The 33 passengers who found themselves stuck in mid-air at a high altitude overnight in French Alps were all rescued by Friday morning.
According to CNN, the cable cars stopped unexpectedly around 4:30 p.m. local time when the cables crossed over each other on Thursday between Aiguille du Midi in France and Pointe Helbronner in Italy. 110 Passengers were suspended just less than 4 000 meters in the air, most of whom were able to be brought to safety by French and Italian rescue teams. The remaining 33, however, were not as fortunate and had to brave the frosty night until the rescue teams were able to assist them early Friday morning.
Rescue teams used helicopters to help passengers to safety, however, when night fell they could no longer continue with the evacuation mission and had to wait until the next day.
One of the overnight passengers, Clément Delisle, spoke to French television channel BFMTV about his experience suspended so high in freezing conditions. He reported that he, along with the others, had spent a sleepless night filled with fear, boredom and intense cold. He mentioned that initially, he, his friends and family were comforted by the survival kits which included a blanket, cereal bars, water and extra food.
However, as the night turned into early morning, the survival blankets proved to be ineffective in protecting them from the cold. Clément had said that around two a.m. they started to realize that in fact, the glacier mountain was quite cold. Then at around four a.m., the blankets provided did nothing to warm their bodies.
To combat the boredom the passengers experienced, they tried to keep themselves busy through playing games and using the phone.

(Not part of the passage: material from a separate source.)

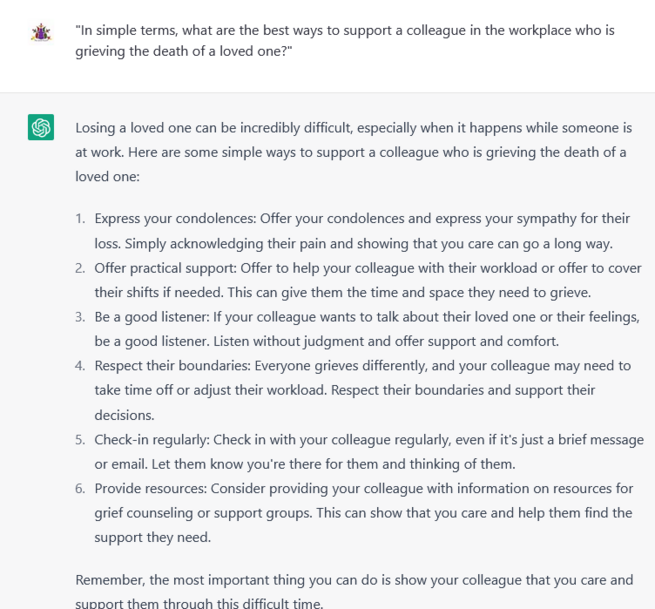Image resolution: width=655 pixels, height=609 pixels.
Task: Click the closing 'Remember, the most important' paragraph
Action: pyautogui.click(x=354, y=591)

“It got boring after awhile, then we chatted with the other people. We also called a lot on the phone to get information or updates, and we were a little scared. We got bored a lot,” Clément said.
Delisle also mentioned that there was a Korean family in the cable car ahead of them, whom Delisle had said were in greater trouble because they did not understand the language and thus did not comprehend what was happening. He and his family showed them where they were told the survival kits were kept and tried to reassure them.
Rescue mission saves the day
Early Friday morning, the remaining passengers still suspended high in the air were brought down to safety. Antoine Burnet, marketing director for the company that runs the cable service Mont Blanc, stated that the international passengers were “tired but calm” at the time of their rescue. Medical services attended to them upon their descent.
An Italian mountain guide who was involved in the rescue mission, Mario Mochet, reported that in situations such as these, people’s first reaction tends to be panic then hours later they are overcome by gratitude to have been rescued.
Burnet suspects that it was the strong winds that caused the cables to cross. However, he assured an investigation would be conducted.